Intense depolarized Rayleigh scattering in Raman spectra of acids caused by large proton polarizabilities of hydrogen bonds

Abstract

The depolarized Rayleigh scattering of liquid H2O and D2O and of aqueous solutions of HCl and DCl was studied as a function of concentration and temperature. This scattering is caused by time dependent changes of the anisotropy of the molecular polarizability. The scattering below 30 cm−1 is determined by a Lorentzian component. As shown in Ref. 1 with pure water, the scattering of this component is caused by the change of the molecular anisotropy of the polarizability due to breaking and formation of hydrogen bonds, whereby the mean lifetime of the hydrogen bonds determines the half-width.

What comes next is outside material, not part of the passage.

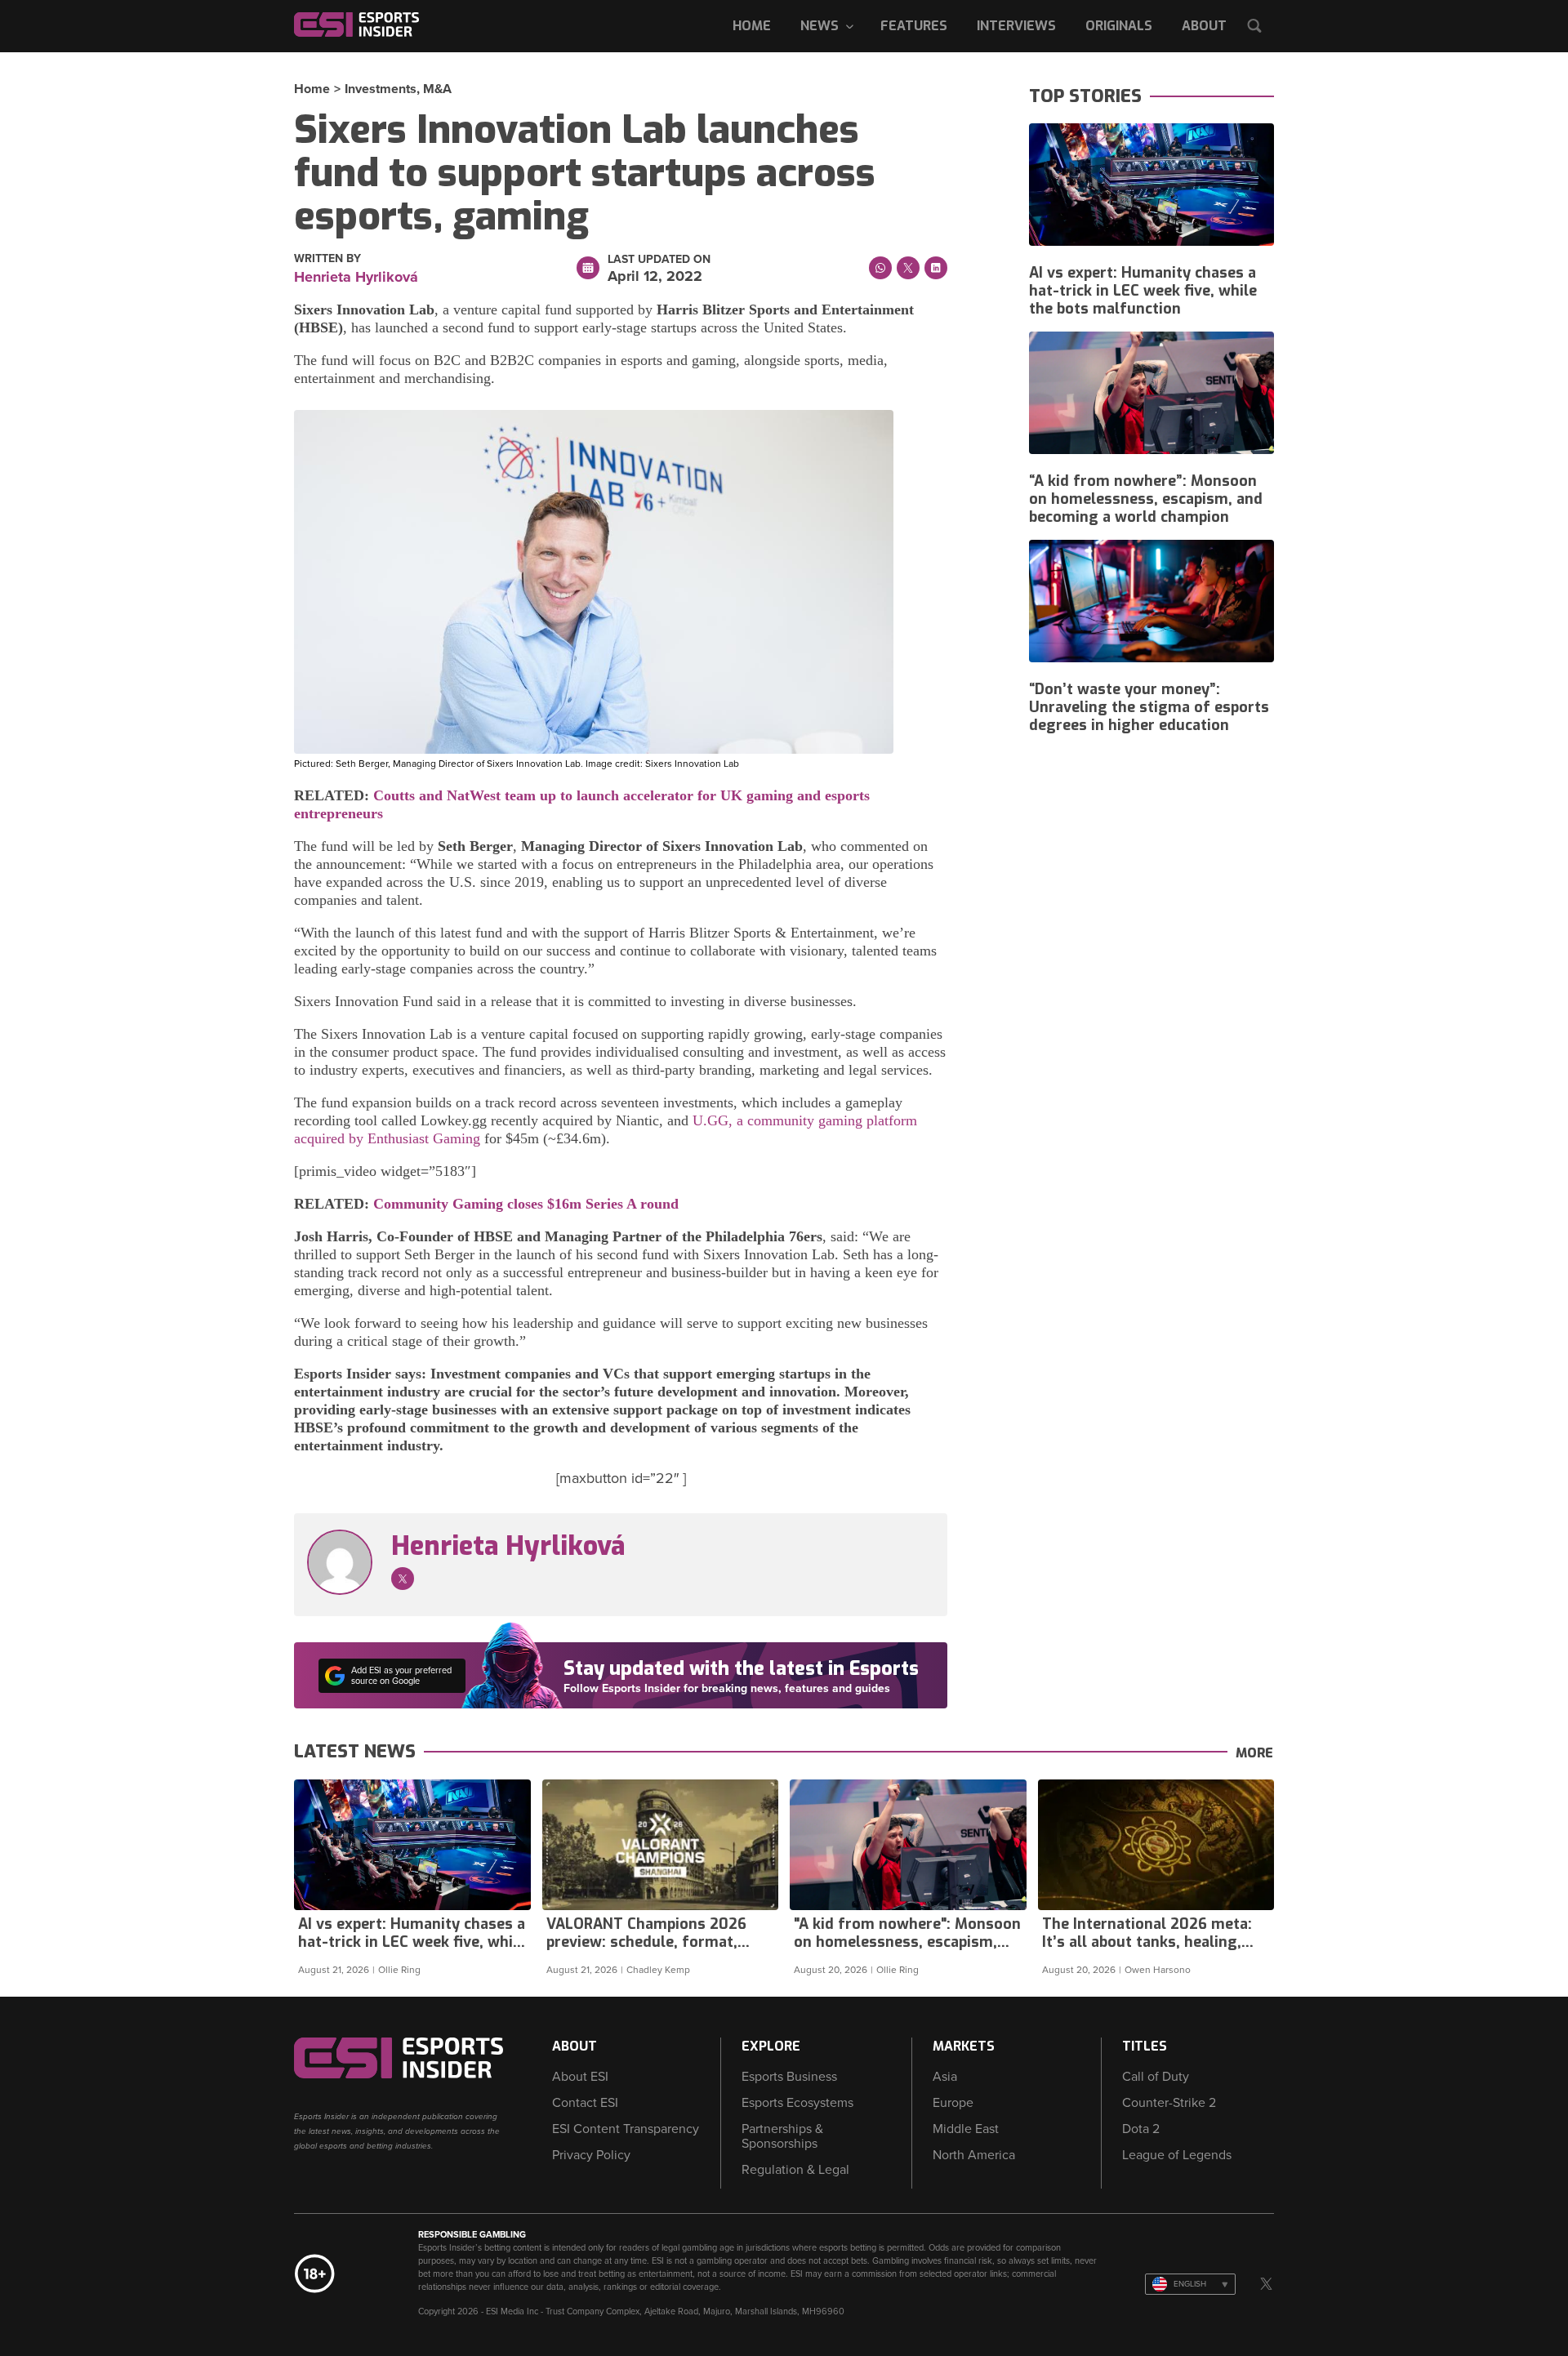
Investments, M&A (398, 89)
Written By (327, 258)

This mechanism is confirmed by our results obtained with pure liquid H2O and D2O. With the acid solutions, the intensity of the scattering of this Lorentzian increases strongly with increasing acid concentration. This intensity increase is caused by the large anisotropic proton polarizability of the hydrogen bond in the H5O2+ groupings. Thus, this intense scattering is in addition to the intense continua in the IR spectra, a second access to study proton polarizabilities of hydrogen bonds. The time dependence of these proton polarizabilities is caused by changes of the local electrical fields due to breaking and formation of hydrogen bonds in the neighborhood of the H5O2+ groupings and therefore determined by the mean lifetime of these bonds. The half-width of this Lorentzian becomes smaller with increasing acid concentration, indicating a larger mean lifetime of the hydrogen bonds in the neighborhood of the H5O2+ groupings. From the fact that the scattering intensity in the DCl solutions is less than in the HCl solutions, it is concluded that the easily polarizable hydrogen bonds are already considerably polarized by their polar environments.